» **WHAT IS NEEDED**
Rewrite the lines below as a JSON list of strings, with one string for each line and no blank lines. Leave the pictures out.

» **STORED RECORDS**
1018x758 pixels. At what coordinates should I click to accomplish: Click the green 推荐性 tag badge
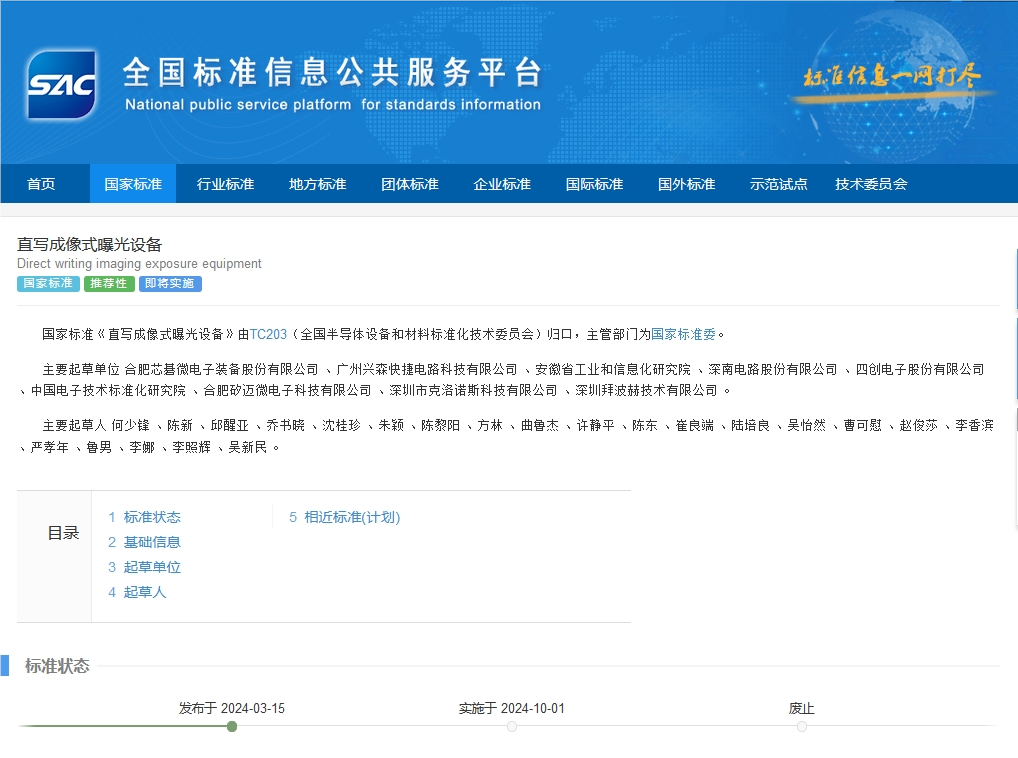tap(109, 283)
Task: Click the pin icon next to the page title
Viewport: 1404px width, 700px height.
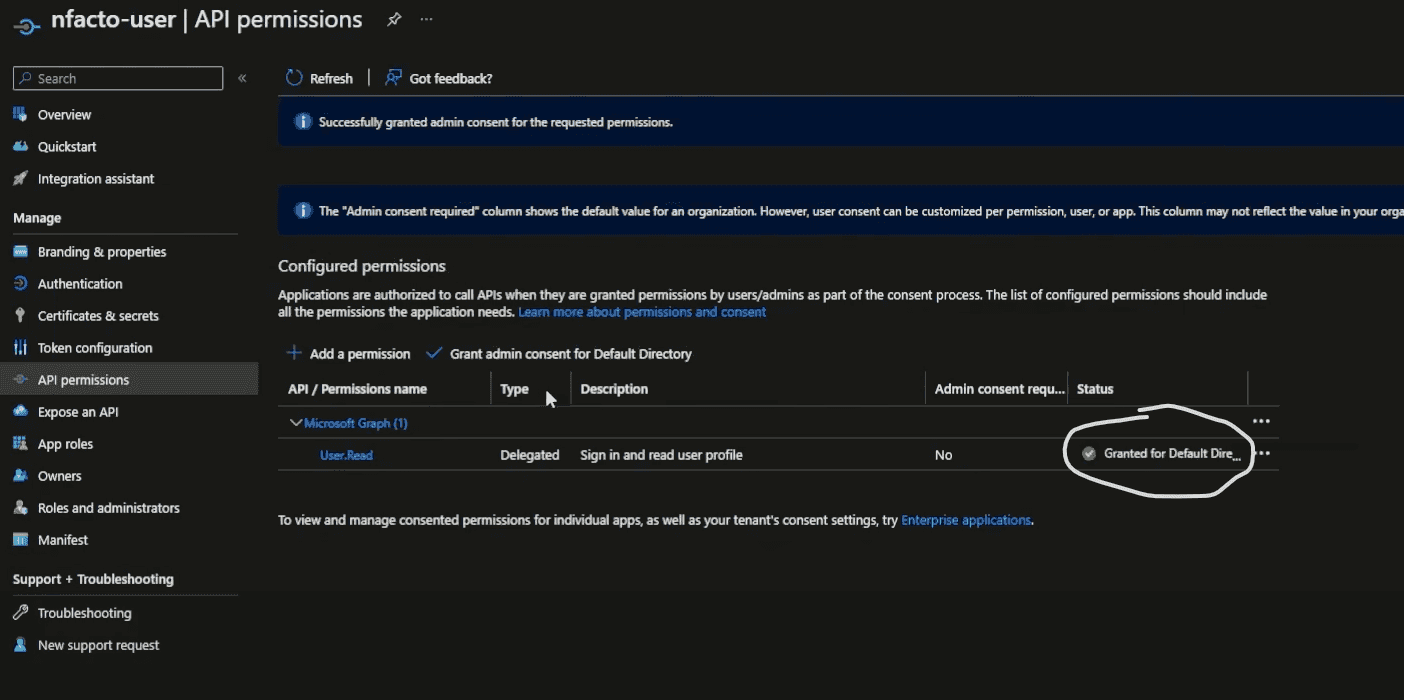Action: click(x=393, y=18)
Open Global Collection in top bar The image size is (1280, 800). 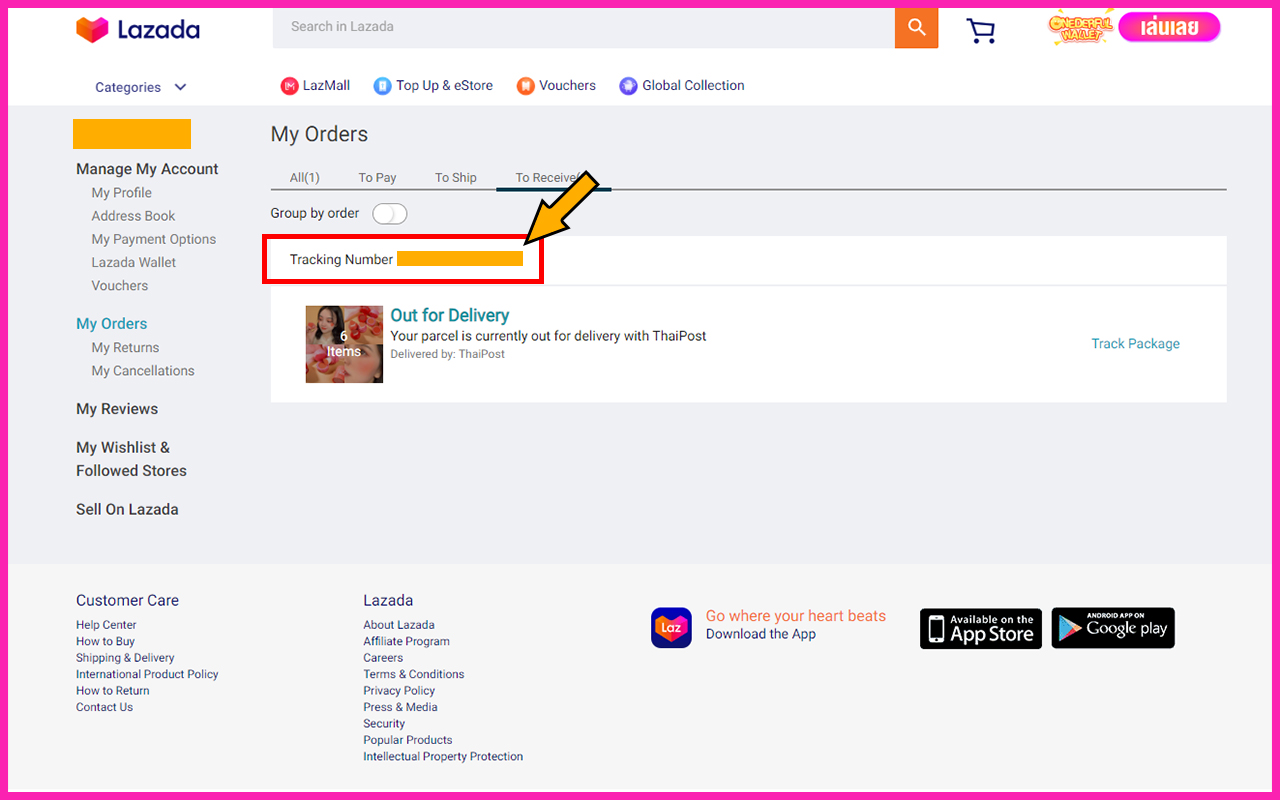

» **OUTPUT FOR THIS TASK**
[
  "1018x758 pixels. At what coordinates should I click to accomplish: Click the green 推荐性 tag badge",
  "tap(109, 283)",
  "Task: Click the pin icon next to the page title",
  "Viewport: 1404px width, 700px height.",
  "Action: click(x=393, y=18)",
  "Open Global Collection in top bar The image size is (1280, 800). "
]